Using spreadsheetgear, is there any way to get the "probable" data type for a column, exclusive of the header row (if one exists) and reasonably tolerant of sparse population without having to do a sample myself...is there already a way to do this?
so for example if I had an excel row like
| Customers | Sales Item | Sale Date | Contact | Quantity |
| IBM | Keyboard | 28-10-2011 | | 2 |
| MS | Mouse | 27-09-2011 | joe | 5 |
I would expect to see
String, String, DateTime, String, Numeric
EDIT
So I ended up having to sample like @Tim Anderson suggested, but I needed to handle the case of sparse data, and default to string when conflicting types in the col. (this is called in a loop that walks the cols, I can't post that as it contains some IP) DataValueType is just a local enum and rowcount is the number of rows to sample and because I am already sampling I simply ignore row 0 in case it's a header row.

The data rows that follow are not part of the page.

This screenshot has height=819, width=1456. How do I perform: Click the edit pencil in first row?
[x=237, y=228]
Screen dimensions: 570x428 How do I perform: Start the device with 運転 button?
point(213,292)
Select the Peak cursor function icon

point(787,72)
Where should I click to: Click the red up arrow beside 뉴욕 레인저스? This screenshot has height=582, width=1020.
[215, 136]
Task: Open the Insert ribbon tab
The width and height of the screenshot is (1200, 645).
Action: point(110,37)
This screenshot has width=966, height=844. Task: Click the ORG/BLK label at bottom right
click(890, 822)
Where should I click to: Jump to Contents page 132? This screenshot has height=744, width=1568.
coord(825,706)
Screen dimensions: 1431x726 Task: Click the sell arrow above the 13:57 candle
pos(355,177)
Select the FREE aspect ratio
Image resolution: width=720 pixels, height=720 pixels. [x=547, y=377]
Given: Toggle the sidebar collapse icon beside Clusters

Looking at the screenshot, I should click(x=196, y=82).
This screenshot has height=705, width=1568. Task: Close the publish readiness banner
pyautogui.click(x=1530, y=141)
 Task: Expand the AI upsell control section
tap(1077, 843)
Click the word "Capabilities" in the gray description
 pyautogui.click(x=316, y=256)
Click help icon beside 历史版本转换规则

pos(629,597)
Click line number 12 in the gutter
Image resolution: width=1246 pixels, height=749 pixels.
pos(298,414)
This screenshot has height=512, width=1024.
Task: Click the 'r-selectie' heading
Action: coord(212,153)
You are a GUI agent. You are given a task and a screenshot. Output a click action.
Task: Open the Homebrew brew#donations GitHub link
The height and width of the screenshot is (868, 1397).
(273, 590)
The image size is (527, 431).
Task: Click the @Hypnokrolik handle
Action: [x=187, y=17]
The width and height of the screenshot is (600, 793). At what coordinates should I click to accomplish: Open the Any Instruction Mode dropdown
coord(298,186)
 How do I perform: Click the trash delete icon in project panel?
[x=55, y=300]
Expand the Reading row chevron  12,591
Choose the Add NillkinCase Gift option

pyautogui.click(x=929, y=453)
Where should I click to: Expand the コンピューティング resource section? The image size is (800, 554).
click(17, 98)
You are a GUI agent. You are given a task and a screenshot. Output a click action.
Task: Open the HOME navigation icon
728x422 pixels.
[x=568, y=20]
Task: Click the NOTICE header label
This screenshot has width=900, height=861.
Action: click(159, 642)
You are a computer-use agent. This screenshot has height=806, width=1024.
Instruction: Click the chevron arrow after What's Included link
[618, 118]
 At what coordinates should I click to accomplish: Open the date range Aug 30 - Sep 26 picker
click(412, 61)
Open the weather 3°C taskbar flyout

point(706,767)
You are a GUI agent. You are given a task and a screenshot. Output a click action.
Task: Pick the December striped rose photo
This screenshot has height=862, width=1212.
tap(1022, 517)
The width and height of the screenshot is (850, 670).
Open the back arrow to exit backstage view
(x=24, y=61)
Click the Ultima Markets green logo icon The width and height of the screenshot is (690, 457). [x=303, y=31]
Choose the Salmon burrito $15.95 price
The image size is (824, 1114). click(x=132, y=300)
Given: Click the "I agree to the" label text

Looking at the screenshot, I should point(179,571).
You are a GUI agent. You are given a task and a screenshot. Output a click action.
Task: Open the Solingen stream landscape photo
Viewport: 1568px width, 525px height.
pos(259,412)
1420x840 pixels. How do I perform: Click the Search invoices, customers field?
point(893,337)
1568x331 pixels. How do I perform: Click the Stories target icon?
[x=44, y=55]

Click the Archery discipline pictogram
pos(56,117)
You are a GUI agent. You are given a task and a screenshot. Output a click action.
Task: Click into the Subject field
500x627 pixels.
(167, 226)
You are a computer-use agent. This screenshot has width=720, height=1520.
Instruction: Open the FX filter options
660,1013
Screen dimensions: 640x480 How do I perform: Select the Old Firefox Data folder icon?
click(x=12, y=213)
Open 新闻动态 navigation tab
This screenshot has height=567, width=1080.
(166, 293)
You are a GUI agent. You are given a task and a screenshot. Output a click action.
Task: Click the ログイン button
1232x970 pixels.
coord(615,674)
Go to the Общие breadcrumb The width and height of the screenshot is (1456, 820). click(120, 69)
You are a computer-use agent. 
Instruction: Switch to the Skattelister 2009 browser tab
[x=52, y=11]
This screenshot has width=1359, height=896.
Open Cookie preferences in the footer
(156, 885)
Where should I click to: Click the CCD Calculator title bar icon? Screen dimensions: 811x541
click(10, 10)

private DataType GetDataTypeFromColRange(IRange range, int rowcount, int col)
{
var dtlist = GetValueTypes(range, rowcount, col).Distinct();
// If conflicting types for the col default to string.
if (dtlist.Count() != 1)
{
return new DataType(DataTypeValue.String);
}
else
{
return new DataType(dtlist.First());
}
}
private IEnumerable<DataTypeValue> GetValueTypes(IRange range, int rowcount, int col)
{
for (int i = 1; i < rowcount; i++)
{
switch (range[i, col].ValueType)
{
case SpreadsheetGear.ValueType.Text:
yield return DataTypeValue.String;
break;
case SpreadsheetGear.ValueType.Number:
if (range[i, col].NumberFormatType == NumberFormatType.Date || range[i, col].NumberFormatType == NumberFormatType.DateTime)
{
yield return DataTypeValue.Date;
}
else
{
yield return DataTypeValue.Numeric;
}
break;
case SpreadsheetGear.ValueType.Logical:
yield return DataTypeValue.Bool;
break;
default: // ignore empty or errored cells.
continue;
}
}
}
I am sure this can be further improved so please feel free to post improvements, but this does what I need for now.